What is Muscular Dystrophy?
The term “muscular dystrophy” refers to a group of different genetic diseases that all result in muscular deterioration over time. Most commonly, the muscles in the arms and legs are weakened initially, but sometimes weakening of the heart muscles (cardiomyopathy) or other muscles occurs as well. Respiratory failure is common in late-stage muscular dystrophy and is a frequent cause of death.
There is currently no cure for muscular dystrophy. However, new research is uncovering particular genetic mutations associated with different types of muscular dystrophy; these not only help diagnose the different forms of the disease, but also with potential emerging therapies.
Several natural interventions such as coenzyme Q10 and creatine may help complement conventional treatments and improve quality of life.
What are the Signs and Symptoms of Muscular Dystrophy?
Note: There are many types of muscular dystrophy, and they can present different symptoms and appear at different stages in life. The following are some common symptoms:
- Difficulty walking or getting up from a seated position
- Walking on tiptoes (in children learning to walk)
- Enlarged calf muscles
- Waddling gait
- Learning disabilities
- Gastrointestinal complaints
- Weakening muscles (different diseases will affect different muscles)
- In certain forms of the disease, difficulty swallowing and keeping eyes open/closed
- Hearing loss beginning in infancy
- Abnormal heart rhythm
What are the Conventional Medical Treatments for Muscular Dystrophy?
Note: There is currently no cure for muscular dystrophy. However, certain therapies described below may help delay symptoms and improve muscle function.
- Physical therapy
- Other treatments are also available to help manage the side effects of muscular dystrophy, including drugs to block muscle spasms, antiepileptics, surgery for scoliosis, and other supportive care.
What are Emerging Therapies to Treat Muscular Dystrophy?
- Exon skipping is an investigational technique that can help compensate for the mutations in the dystrophin gene that cause dysfunctional muscle proteins
- Proteasome inhibitors to prevent breakdown of muscle proteins
What Dietary and Lifestyle Changes Can Help Manage Muscular Dystrophy?
Dietary and lifestyle changes cannot directly impact muscular degradation. However, many people with muscular dystrophy have limited mobility, which makes proper nutrition essential. A high-fiber, high-protein, low-calorie diet with proper fluid intake is recommended for many patients with muscular dystrophy.
What Natural Interventions Can Help Manage Muscular Dystrophy?
- Coenzyme Q10. Coenzyme Q10, in combination with corticosteroid treatment, may help increase muscle strength.
- Resveratrol. In animal models of muscular dystrophy, resveratrol treatment decreased inflammation and protected the hearts against enlargement and fibrosis.
- Creatine. Treatment with creatine, alone or in combination with corticosteroids, lengthened the time for patients to fatigue and increased muscle strength.

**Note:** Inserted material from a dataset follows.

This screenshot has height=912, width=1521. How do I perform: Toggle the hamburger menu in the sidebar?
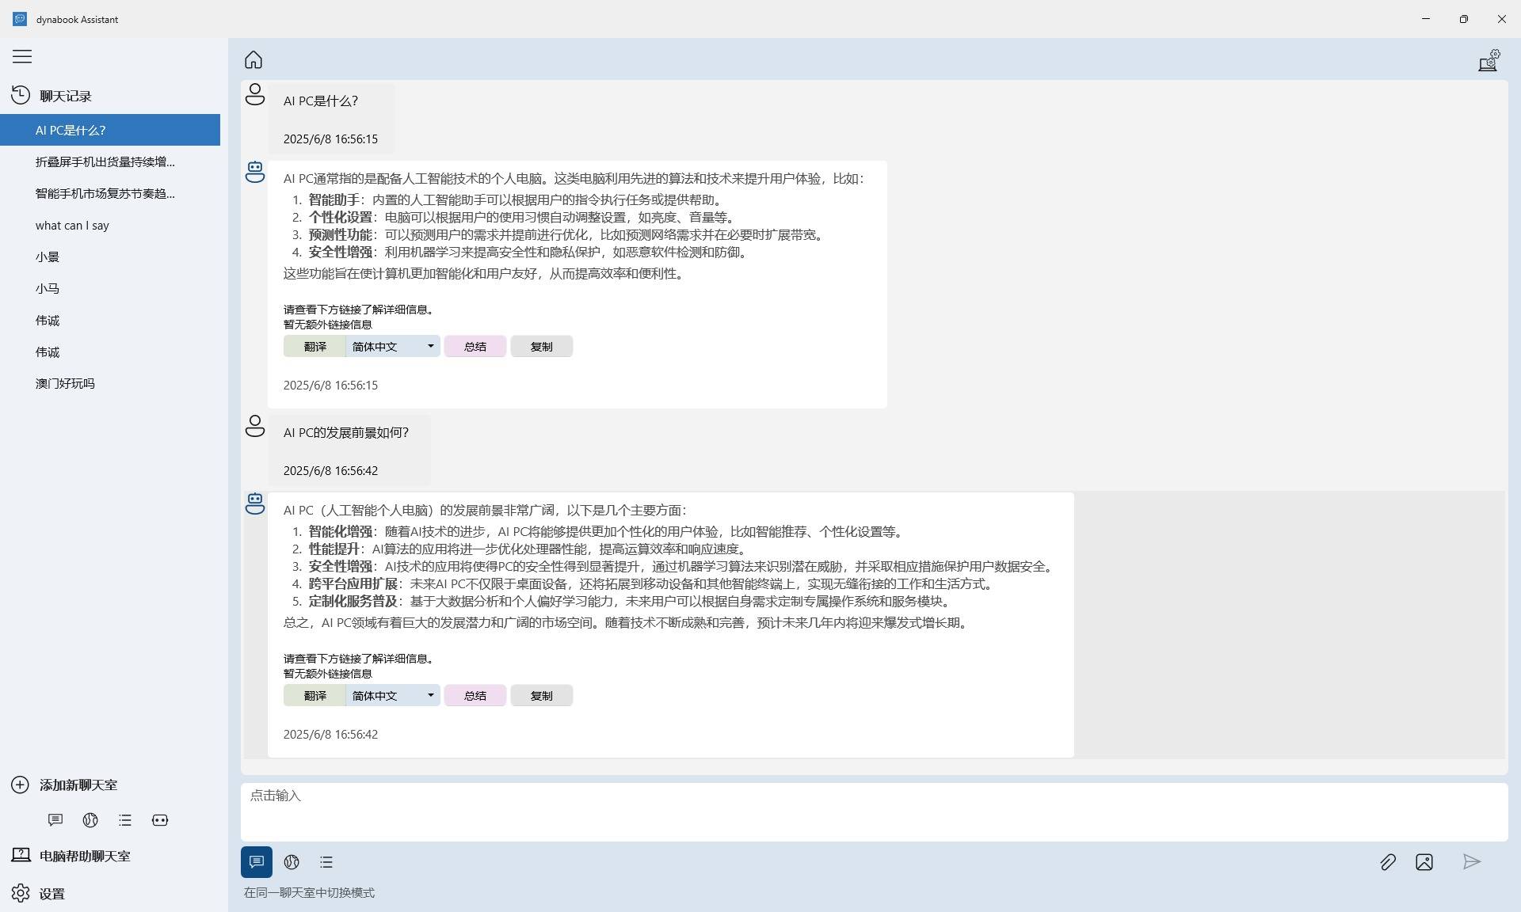pyautogui.click(x=22, y=56)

- Omega-3 fatty acids. In animal models of muscular dystrophy, a diet rich in omega-3 fatty acids prevented degeneration of skeletal muscle.
- Vitamin D and calcium. Vitamin D and calcium are essential for muscle and bone function. Decreased bone density is common in some forms of muscular dystrophy, and increasing vitamin D and calcium levels improved bone mass in some patients.
- Taurine. Taurine, alone or in combination with corticosteroids, improved functional measures of muscle health in an animal model.
- Glutamine. Glutamine supplementation in patients with the most common form of muscular dystrophy was associated with inhibition of protein degradation.
- Other promising natural interventions for muscular dystrophy include L-carnitine, melatonin, green tea, vitamin E and selenium, and N-acetylcysteine.